Una vez funcionó para la derecha elegir un candidato de extrema derecha. Acompañando la radicalización de sus bases, que ya no querían un candidato del PSDB, eligieron a quien estaba mejor en las encuestas en el campo de la derecha, a Jair Bolsonaro.
A pesar de tener una larga y mediocre trayectoria política e incluso defender posiciones absurdas –a favor del golpe de Estado, la dictadura militar, la tortura, la pena de muerte y el armamento generalizado de la población, entre otras posiciones–, la derecha montó en torno a este candidato una operación monstruosa, centrada en las llamadas fake news y en la connivencia del Poder Judicial y los medios de comunicación para elegir a Bolsonaro.
Pronto la derecha se dio cuenta de que había sido un candidato adaptado a sus necesidades –derrotando al Partido de los Trabajadores (PT)– como gobernante, Bolsonaro rápidamente demostró ser un fracaso.

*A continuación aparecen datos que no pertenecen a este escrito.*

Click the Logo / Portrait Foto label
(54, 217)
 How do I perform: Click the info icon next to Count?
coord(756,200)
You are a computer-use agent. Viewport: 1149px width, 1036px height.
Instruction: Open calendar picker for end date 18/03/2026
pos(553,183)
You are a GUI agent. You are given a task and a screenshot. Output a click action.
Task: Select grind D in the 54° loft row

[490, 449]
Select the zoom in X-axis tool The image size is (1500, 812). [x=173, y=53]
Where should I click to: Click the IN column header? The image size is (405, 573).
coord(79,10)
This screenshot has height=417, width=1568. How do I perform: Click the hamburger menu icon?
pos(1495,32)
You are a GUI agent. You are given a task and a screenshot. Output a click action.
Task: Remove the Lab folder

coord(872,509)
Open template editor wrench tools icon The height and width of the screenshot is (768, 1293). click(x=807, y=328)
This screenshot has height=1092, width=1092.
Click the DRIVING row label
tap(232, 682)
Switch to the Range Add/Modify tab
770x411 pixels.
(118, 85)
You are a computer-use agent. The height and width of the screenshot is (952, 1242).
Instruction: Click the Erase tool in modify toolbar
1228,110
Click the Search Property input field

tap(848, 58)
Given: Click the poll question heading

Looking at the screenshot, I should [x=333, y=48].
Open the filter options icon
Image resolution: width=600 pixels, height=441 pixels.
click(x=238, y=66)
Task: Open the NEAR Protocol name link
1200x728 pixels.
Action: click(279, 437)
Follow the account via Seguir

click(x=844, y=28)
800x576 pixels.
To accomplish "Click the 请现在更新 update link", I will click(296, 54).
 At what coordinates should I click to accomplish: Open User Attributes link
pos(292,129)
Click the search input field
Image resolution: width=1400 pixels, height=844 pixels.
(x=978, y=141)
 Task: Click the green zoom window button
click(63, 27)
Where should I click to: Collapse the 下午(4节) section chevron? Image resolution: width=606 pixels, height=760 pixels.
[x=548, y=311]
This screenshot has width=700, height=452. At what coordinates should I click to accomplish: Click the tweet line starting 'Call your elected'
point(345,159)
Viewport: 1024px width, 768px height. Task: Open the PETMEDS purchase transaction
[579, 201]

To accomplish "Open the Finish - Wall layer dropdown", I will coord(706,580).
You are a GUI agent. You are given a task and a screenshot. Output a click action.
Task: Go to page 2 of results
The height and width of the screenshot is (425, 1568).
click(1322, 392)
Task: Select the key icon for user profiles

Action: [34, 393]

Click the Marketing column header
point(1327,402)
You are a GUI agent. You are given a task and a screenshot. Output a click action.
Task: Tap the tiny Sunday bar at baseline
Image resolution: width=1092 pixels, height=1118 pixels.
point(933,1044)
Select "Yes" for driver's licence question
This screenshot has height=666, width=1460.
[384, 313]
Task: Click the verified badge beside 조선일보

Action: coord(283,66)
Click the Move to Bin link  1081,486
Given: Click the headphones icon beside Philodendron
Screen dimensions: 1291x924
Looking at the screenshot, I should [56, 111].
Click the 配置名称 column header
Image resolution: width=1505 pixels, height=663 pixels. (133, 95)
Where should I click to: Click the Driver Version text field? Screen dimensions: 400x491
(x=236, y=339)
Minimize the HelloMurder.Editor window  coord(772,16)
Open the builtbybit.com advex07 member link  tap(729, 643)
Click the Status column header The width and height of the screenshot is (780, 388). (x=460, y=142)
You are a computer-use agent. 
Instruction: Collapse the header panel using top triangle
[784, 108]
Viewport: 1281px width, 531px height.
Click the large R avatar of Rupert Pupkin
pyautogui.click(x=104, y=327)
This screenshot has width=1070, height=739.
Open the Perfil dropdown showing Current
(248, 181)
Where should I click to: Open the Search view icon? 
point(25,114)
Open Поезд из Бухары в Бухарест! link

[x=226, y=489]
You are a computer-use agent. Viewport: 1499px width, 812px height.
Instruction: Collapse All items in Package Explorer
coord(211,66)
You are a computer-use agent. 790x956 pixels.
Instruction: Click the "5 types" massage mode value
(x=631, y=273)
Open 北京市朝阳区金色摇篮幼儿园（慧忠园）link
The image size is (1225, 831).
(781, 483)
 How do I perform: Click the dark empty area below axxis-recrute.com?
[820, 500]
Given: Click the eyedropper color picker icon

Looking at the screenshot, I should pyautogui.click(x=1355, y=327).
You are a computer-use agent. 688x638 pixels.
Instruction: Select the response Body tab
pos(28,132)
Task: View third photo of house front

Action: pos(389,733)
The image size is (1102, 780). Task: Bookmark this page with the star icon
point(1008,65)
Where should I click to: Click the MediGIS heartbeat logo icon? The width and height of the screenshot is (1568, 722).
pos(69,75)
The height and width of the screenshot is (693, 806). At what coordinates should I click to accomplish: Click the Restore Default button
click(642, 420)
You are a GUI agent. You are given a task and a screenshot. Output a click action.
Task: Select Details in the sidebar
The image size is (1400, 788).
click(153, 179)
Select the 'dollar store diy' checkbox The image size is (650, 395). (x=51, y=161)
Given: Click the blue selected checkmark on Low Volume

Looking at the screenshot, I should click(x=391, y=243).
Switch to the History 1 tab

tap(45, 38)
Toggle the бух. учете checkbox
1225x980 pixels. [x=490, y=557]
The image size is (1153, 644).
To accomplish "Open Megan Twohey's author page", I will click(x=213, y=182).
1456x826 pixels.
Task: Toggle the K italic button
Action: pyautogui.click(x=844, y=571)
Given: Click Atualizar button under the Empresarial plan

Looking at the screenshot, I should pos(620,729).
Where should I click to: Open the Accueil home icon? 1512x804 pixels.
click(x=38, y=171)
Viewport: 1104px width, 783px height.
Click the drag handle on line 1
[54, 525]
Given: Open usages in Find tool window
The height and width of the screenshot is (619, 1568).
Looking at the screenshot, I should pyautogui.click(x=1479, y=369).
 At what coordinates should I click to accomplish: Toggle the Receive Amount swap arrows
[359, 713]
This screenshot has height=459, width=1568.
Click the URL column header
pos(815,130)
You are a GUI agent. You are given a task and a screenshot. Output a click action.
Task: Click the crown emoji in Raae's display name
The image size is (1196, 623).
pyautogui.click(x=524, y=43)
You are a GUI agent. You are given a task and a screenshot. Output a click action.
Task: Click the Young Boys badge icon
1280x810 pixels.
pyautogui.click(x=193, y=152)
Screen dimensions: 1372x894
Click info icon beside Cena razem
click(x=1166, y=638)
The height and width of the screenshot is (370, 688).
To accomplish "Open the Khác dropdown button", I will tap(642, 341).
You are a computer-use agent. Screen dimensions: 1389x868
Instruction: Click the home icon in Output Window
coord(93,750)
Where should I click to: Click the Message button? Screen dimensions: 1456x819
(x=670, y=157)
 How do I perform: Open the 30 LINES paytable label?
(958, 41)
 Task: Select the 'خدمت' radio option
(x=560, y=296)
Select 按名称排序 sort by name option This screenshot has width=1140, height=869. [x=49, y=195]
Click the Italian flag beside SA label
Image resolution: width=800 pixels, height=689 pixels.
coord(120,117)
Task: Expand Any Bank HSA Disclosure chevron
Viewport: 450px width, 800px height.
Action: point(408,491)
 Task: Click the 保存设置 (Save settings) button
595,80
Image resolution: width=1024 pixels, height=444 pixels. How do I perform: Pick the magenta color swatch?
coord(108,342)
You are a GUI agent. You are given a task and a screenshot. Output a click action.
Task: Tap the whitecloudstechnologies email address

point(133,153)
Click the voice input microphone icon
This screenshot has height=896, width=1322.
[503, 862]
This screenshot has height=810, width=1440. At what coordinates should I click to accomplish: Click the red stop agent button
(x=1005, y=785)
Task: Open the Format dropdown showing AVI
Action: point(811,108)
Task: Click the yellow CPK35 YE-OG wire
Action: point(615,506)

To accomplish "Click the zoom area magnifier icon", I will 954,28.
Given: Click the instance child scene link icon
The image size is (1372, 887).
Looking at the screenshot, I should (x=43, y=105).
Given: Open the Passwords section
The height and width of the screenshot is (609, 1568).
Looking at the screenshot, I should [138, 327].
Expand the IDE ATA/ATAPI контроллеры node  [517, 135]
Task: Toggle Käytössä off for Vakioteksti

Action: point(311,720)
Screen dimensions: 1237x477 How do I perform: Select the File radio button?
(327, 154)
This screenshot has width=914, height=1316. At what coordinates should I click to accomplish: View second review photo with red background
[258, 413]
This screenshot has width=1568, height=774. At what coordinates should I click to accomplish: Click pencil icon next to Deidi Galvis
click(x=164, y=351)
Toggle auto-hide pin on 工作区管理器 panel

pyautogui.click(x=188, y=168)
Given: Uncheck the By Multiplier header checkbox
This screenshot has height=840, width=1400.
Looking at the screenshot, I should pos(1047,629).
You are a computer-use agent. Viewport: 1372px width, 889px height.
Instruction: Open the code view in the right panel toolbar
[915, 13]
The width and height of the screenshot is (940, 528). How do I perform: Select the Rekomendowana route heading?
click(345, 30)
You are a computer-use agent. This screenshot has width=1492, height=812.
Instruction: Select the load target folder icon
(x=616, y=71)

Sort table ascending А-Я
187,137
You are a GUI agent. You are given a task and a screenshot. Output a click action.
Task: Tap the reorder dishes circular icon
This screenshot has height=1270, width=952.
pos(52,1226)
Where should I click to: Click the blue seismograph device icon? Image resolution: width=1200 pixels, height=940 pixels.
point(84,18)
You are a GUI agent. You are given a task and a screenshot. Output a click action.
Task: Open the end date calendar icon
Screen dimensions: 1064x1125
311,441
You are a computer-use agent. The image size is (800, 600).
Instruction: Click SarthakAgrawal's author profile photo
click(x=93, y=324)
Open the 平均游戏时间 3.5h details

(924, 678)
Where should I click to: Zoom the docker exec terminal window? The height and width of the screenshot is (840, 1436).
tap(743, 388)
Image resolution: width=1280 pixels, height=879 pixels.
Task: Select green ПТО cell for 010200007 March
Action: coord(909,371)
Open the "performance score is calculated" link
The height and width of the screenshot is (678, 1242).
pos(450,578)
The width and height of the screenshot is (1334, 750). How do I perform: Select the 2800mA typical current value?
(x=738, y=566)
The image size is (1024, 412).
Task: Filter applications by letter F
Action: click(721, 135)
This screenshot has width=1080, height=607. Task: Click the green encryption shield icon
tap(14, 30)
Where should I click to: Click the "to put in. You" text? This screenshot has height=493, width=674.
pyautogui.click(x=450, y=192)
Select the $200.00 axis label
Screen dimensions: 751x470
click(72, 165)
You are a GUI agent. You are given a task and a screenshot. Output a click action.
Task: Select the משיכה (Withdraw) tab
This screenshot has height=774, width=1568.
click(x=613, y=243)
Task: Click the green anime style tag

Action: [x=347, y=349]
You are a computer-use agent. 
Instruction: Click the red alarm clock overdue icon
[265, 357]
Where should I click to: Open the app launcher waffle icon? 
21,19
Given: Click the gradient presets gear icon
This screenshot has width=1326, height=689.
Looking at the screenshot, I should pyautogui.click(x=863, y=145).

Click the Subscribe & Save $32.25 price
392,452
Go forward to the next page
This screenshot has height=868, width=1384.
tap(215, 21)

Sin capacidad para comandar los programas de gobierno ni para armar un equipo mínimamente capaz de formular un discurso que pudiera disputar la hegemonía en la opinión pública con el discurso del PT, fue perdiendo apoyos poco a poco, revelando que no sería capaz de ofrecer una administración mínimamente competente o lograr agregar fuerzas políticas en torno a ese gobierno.
Al mismo tiempo, cuando Luiz Inácio Lula da Silva recuperó sus derechos políticos y se proyectó como un fuerte candidato para volver a la presidencia de Brasil, el nivel de rechazo al bolsonarismo se reveló mayor que el antipetismo con el que la derecha había logrado construir la imagen de Bolsonaro.
Llega al final de su gobierno, en vísperas de las nuevas elecciones presidenciales, derrotado. No sólo por todas las encuestas, sino también por su incapacidad para proponer un programa que justifique un segundo mandato. Se limita a señalar los supuestos riesgos para la nación con el regreso de Lula al poder, contando con cierto olvido de lo que fue el gobierno del ex presidente y con la desinformación de parte de la población.
Las posturas de ambos candidatos son reveladoras. Lula habla y es entrevistado como nuevo presidente de Brasil. Sus discursos muestran el diseño de programas y medidas concretas, y sus entrevistadores le hacen preguntas como si fuera el próximo mandatario.
Por su parte, Bolsonaro se comporta como un perdedor, ya sea manifestando estados de ánimo depresivos cuando responde en las entrevistas, en sus declaraciones, en las que sus temas continúan siendo el “cuestionamiento” sobre los resultados electorales –que sabe que serán negativos para él–, igual en la pregunta respecto a cómo se va a comportar ante el resultado electoral negativo o cómo conducirá, en su opinión, Lula al país.
La secuencia interminable de encuestas –especialmente las más confiables– reitera el nivel de apoyo a Lula, así como los difíciles resultados para Bolsonaro. Tener 50 por ciento de rechazo y 35 por ciento de apoyo sólo lo condena a la derrota. Ademas de que el tiempo es cada vez mas corto para él.
Al mismo tiempo, Luiz Inácio Lula da Silva gana más apoyo, tanto de personas que aún no se habían definido –como de Marina Silva– o el de quienes hasta ahora habían decidido votar por otros candidatos, pero se dan cuenta de que ellos no son viables y que la única forma de derrotar a Bolsonaro es votando por Lula.
El marco político está totalmente configurado, a dos semanas de la primera vuelta. Los más reconocidos analistas de encuestas afirman que el resultado actual –que lleva muchos meses– no debe cambiarse, así como siempre triunfó quien lideró las encuestas a un mes de las elecciones.
Bolsonaro gastó sus últimas cartas –de las cuales la del 7 de septiembre fue la más sonada–, sus amenazas de no reconocer el resultado de las elecciones –copiando, una vez más, a su gurú, Donald Trump, o cualquier otra amenaza– ya no son tomadas en en serio.
En resumen: Lula aún no ganó, pero Bolsonaro ya perdió.